The problem =>
Below are records; reply with nothing but the number of lines in them that contain "Instiintare".

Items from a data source
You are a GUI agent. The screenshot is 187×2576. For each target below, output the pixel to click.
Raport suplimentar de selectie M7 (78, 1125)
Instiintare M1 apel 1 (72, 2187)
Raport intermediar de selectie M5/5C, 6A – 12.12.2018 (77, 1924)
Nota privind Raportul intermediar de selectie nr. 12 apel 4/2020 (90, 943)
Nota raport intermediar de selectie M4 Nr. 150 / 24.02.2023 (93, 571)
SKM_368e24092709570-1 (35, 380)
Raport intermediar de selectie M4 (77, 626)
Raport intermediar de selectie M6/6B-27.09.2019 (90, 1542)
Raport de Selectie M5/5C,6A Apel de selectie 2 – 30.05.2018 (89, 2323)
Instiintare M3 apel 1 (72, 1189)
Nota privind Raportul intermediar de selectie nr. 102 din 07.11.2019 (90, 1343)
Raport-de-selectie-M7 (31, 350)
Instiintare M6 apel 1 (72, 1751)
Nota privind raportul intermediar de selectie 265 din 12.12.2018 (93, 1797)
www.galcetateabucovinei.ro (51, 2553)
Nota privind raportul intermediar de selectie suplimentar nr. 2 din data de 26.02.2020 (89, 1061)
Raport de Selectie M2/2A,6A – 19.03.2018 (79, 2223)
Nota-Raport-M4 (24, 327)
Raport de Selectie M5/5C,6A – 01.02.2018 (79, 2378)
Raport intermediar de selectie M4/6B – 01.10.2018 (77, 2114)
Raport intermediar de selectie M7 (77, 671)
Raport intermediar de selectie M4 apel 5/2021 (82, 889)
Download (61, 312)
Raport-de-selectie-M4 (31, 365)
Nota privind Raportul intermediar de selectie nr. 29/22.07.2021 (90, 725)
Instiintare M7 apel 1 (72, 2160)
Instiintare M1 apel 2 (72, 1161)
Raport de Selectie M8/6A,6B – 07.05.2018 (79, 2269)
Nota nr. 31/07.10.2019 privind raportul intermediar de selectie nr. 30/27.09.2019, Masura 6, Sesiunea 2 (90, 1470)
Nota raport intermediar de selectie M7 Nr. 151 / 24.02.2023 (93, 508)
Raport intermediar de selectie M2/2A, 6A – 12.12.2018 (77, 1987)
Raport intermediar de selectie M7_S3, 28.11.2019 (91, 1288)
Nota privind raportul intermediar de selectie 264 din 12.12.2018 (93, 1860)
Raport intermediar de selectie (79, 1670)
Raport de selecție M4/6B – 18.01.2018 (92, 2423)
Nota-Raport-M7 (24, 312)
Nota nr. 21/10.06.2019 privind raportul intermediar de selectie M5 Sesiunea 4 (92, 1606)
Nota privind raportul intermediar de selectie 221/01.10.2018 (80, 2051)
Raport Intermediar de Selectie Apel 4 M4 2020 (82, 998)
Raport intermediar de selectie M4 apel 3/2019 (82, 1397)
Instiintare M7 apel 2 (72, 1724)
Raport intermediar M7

Response to the task =>
6